**WHAT NEEDS TO BE DONE**
Carry on the article about soprano Liv Redpath's return home, starting after its final sentence.

**TEXT**
════
Gretel got her.
Rising opera star from Edina comes home for 'A Holiday Special'
COVID and a Christmas special bring rising opera singer Liv Redpath home.
By Rob Hubbard
Liv Redpath was an Edina eighth-grader when that fairy-tale character — who's seduced by a witch's giant gingerbread house — convinced her to become an opera singer. She sang the role at age 14 in a production of Engelbert Humperdinck's "Hansel and Gretel" staged by Minnesota Opera's youth program, Project Opera.
"After I sang that Gretel, I was totally hooked," she said last week.
Flash-forward 12 years and Redpath was singing the same role with the Los Angeles Opera opposite two major mezzo-sopranos: Susan Graham as the witch and two-time Grammy-winner Sasha Cooke as her brother Hansel.
It's among the increasingly high-profile parts sung by this rising star soprano, a featured singer in Minnesota Opera's streaming Christmas cabaret.
Redpath has landed leads with the Santa Fe Opera and the Cincinnati Opera as the saucy comedy troupe leader, Zerbinetta, in Richard Strauss' "Ariadne auf Naxos." And she was a cover (or understudy) for another Strauss opera at New York's Metropolitan Opera, "Der Rosenkavalier."
Plus she's become a go-to soprano soloist for the Los Angeles Philharmonic, with whom she's sung Beethoven's Ninth Symphony and recently recorded a movement from Gustav Mahler's Fourth Symphony at the Hollywood Bowl for its winter gala, streaming Feb. 6.
That was a return to action for Redpath, who's been at her family's Edina home since COVID marched in nine months ago, just as she finished making her European debut with Deutsche Oper Berlin in Giacomo Meyerbeer's "Les Huguenots."
Among the dates erased from her calendar: a season-opening concert with pianist Lang Lang and the L.A. Philharmonic; soloing on Handel's "Messiah" with both the New York Philharmonic and the National Symphony in Washington, D.C.; and her full-fledged Met debut in Alban Berg's "Lulu." Not to mention a planned return home for Mozart's "Requiem" with the St. Paul Chamber Orchestra.
After recording the Mahler in L.A., she flew home to join two fellow Project Opera alumni and a former Minnesota Opera resident artist for Sunday's livestreamed performance of "A Holiday Special," which will be broadcast at 7 p.m. Saturday on Classical Minnesota Public Radio (99.5 FM) and is available on demand through Dec. 27 at mnopera.org.
════
**SUPPLIED DATA**
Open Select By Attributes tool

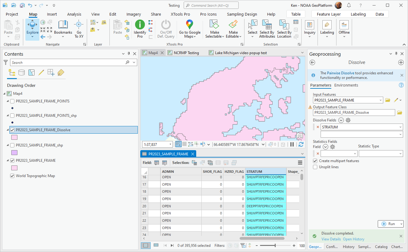[x=267, y=25]
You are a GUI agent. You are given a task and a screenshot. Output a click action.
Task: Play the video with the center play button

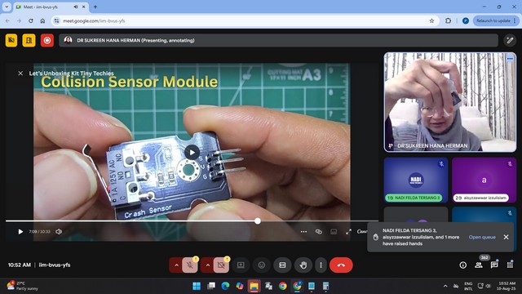pos(192,153)
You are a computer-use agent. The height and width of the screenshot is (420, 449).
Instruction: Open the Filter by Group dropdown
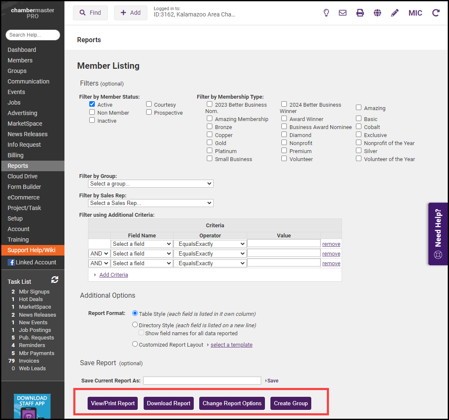(x=151, y=184)
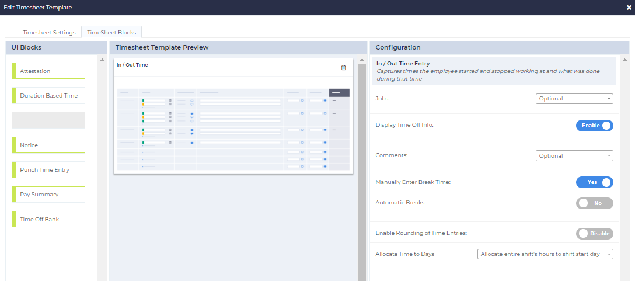Select the Pay Summary block

pyautogui.click(x=49, y=195)
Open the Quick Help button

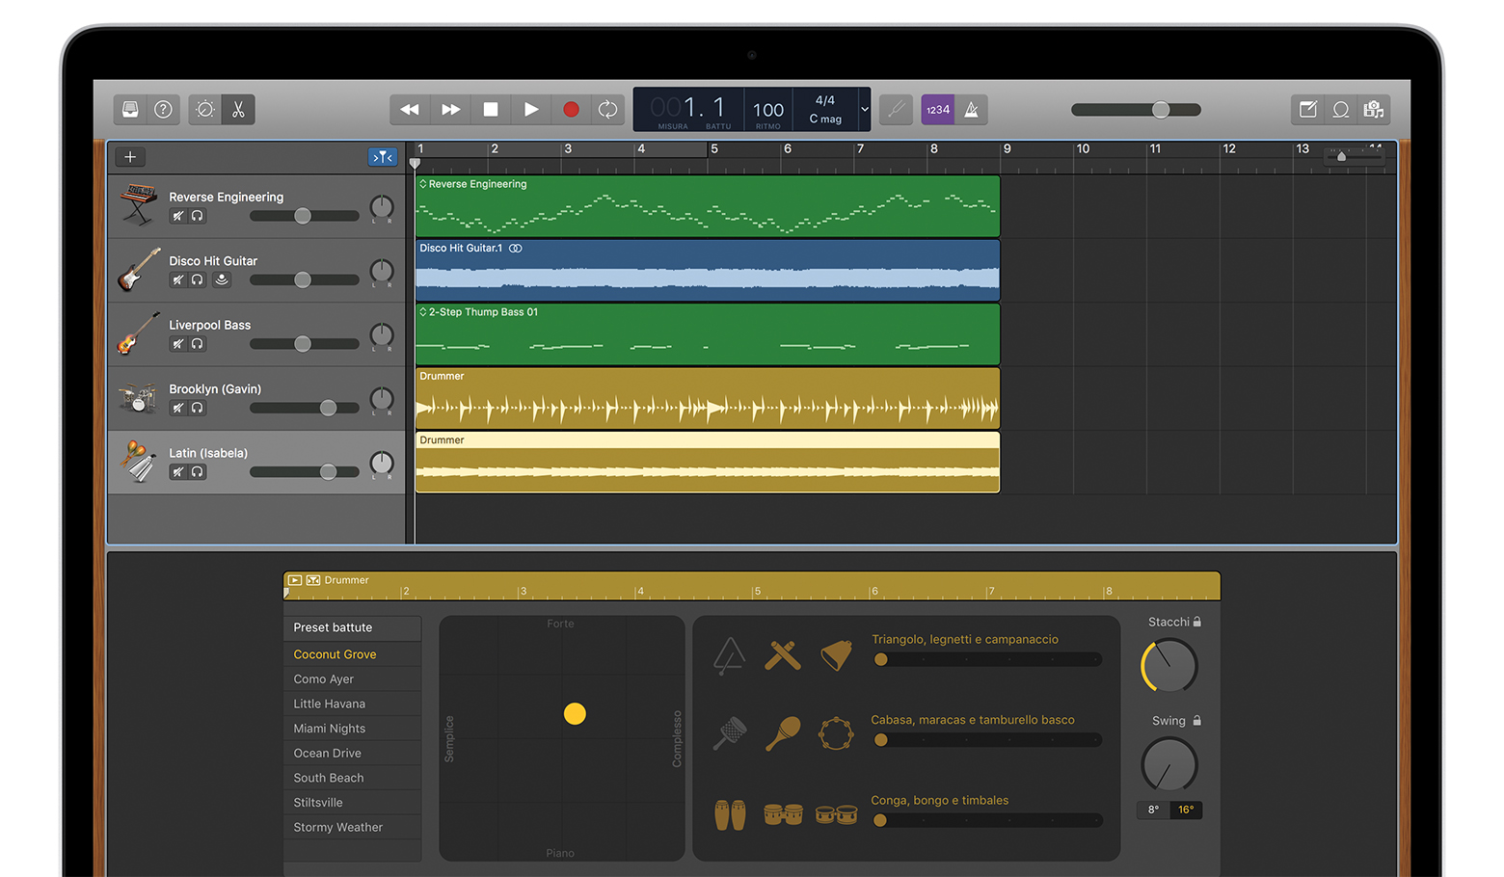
════
**ANSWER SPACE**
"Then, fingers crossed, I am flying to Amsterdam to do Christmas concerts [this Sunday night] with the Radio Filharmonisch Orkest, the Netherlands Radio Philharmonic," she said. "Those are still going on without an audience, but broadcast."
So what does a rising opera star do while sequestered at her childhood home? Sing, of course.
"I'm young [28], and I've tried to look at this time as a gift," she said, "digesting a lot of other pieces and roles that I know will come up for me in the future. It's been nice to learn them in less high-pressure time structures. So that's been my silver lining. I've gotten to catch up on my dream roles."
Something different
For one who knew that she wanted to be an opera singer, Redpath took the unusual path of attending Harvard University. While it's renowned for having top departments in many academic disciplines, music is not among them.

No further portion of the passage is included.